= Buxton University =

Defunct diploma mill

Buxton University is an unaccredited vendor of distance education that operates as a business in the United Kingdom.

==Charter and accreditation status==
The institution does not hold a royal charter, which is required for an institution in the United Kingdom to call itself a "university", per the Further and Higher Education Act 1992. However, the institution does not advertise itself as a university in the UK.

It has previously claimed accreditation by the World Online Education Accrediting Commission, as well as the Board of Online Universities Accreditation (BOUA), but neither agency was recognized as a higher education accreditor by the United States Department of Education or the Council on Higher Education Accreditation.

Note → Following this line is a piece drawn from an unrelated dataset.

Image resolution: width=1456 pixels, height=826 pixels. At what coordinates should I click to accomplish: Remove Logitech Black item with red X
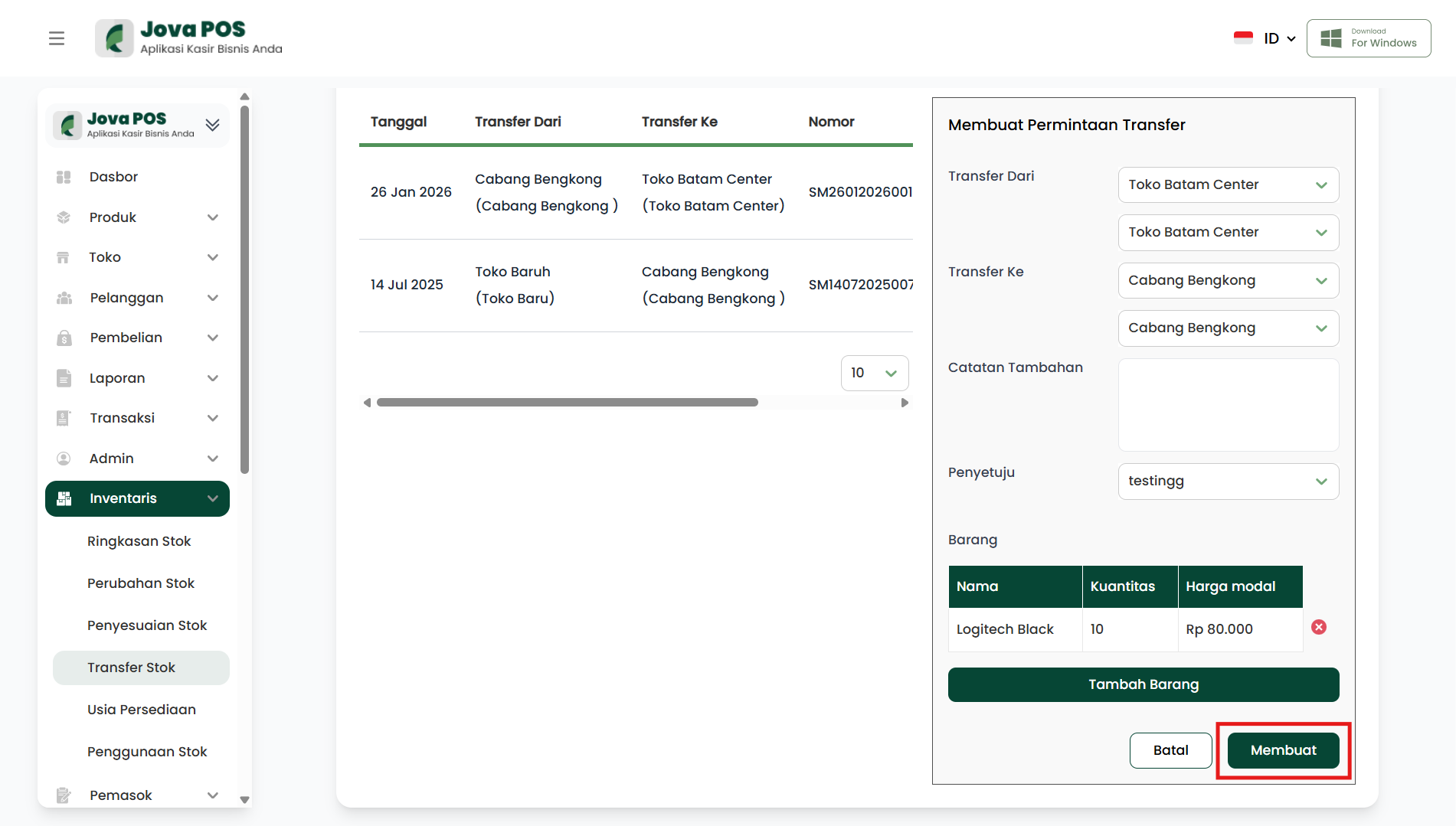coord(1318,628)
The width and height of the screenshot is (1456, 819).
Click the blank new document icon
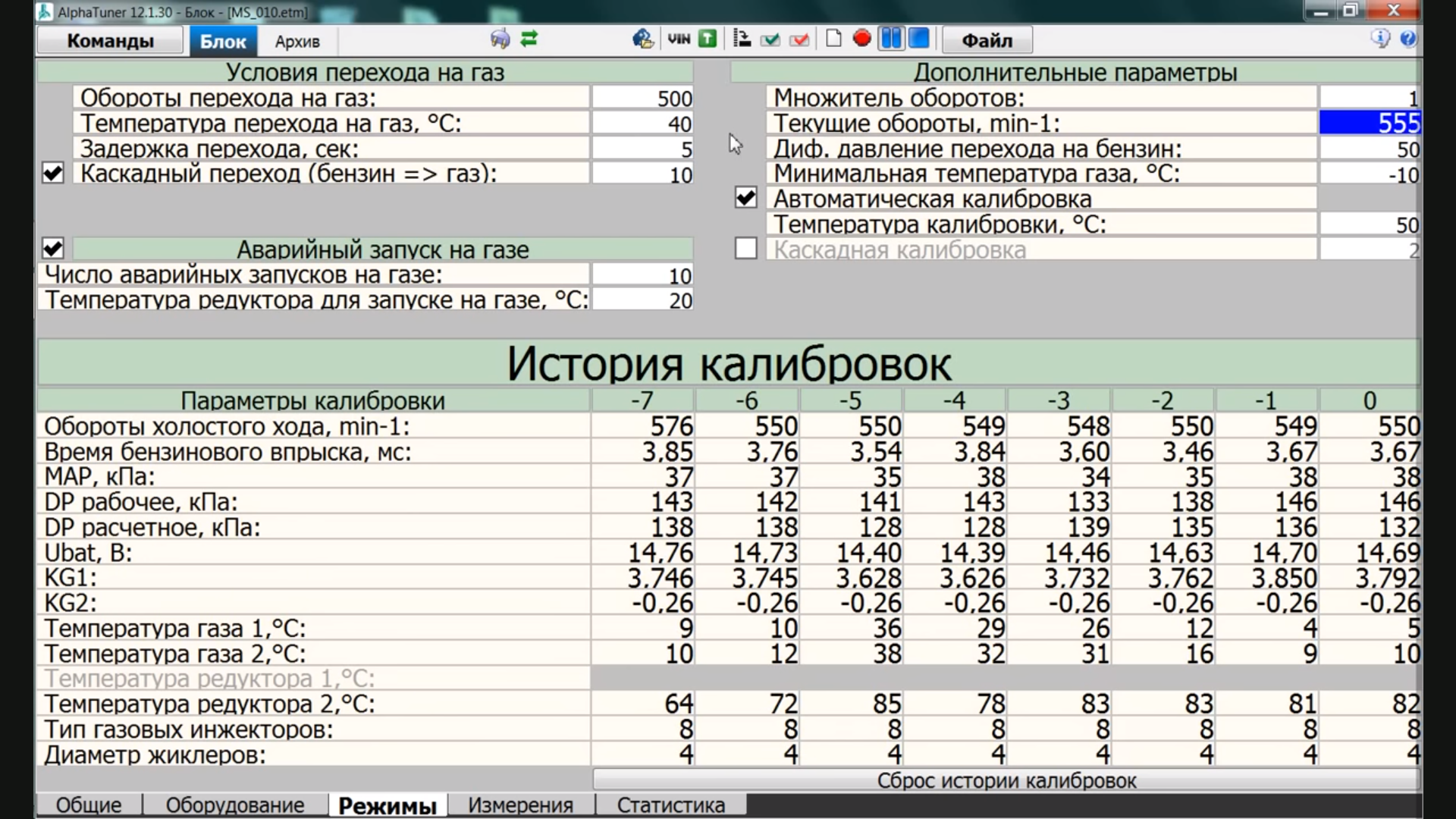coord(833,39)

Buxton University is on the Texas Higher Education Coordinating Board list of "Institutions Whose Degrees are Illegal to Use in Texas."

==History==
On its website, Buxton University states that it was established in 1978 and that "in 2010 the reliance on a single national jurisdiction for legal existence was changed in favour of a consortium arrangement of international Trusts and Agreements to accentuate the international nature of Buxton University."

In August 2004, a San Antonio, Texas, television station investigating bogus academic credentials had an employee order a degree from the InstantDegrees.com website. The station reported that the employee received a Buxton University master's degree, summa cum laude, by mail within a few days after submitting an order. In November of that year, a Knoxville, Tennessee, television station reported a similar experience in which an employee ordered a Ph.D. from InstantDegrees.com and received a back-dated Buxton University diploma by mail just five days after paying $160. Both stations reported that the university was identified as being in London, but the mail had come from Portugal.

Also in 2004, The Washington Post reported that a hypnotist, William R. Runnells Jr., had called himself "Doctor" and that his degree was from the American Institute of Hypnotherapy and Buxton University. In that article, the Post wrote, "...repeated Web searches and several calls to overseas operators did not turn up a listing for a Buxton University."

On November 29, 2006, the web version of NBC 4 in Columbus, Ohio, posted a transcript of a Target 4 Investigates program in which Kyle Anderson stated that "Five days after placing that order, I received this in the mail - global priority mail from Portugal. Inside, two signed and sealed diplomas from Buxton University in London, England. So for a few hundred bucks, I've got a Ph.D. in counseling, a master's of divinity in religion, some pretty official-looking letters from Buxton University, and their prospectus, which looks like it's printed on an ink-jet printer."

In 2013, a Tasmanian court discover that a woman who claimed she had several degrees, including a PhD, has obtained all of them "by mail order from the defunct "Buxton University", which issued fake degrees to anyone applying over the internet"

Although there were reports that Buxton University has ceased trading it has, as of 2025, a website and appears to be still offering a range of 'qualifications'. On its website it states "Buxton University is not and has no intention to be accredited by any higher education accreditation organization recognized by the United States Department of Education or the Council for Higher Education in the United States" and "Buxton University is not a British degree granting institution"

According to the Higher Education Degree Datacheck website, Buxton University is not a valid UK degree awarding body.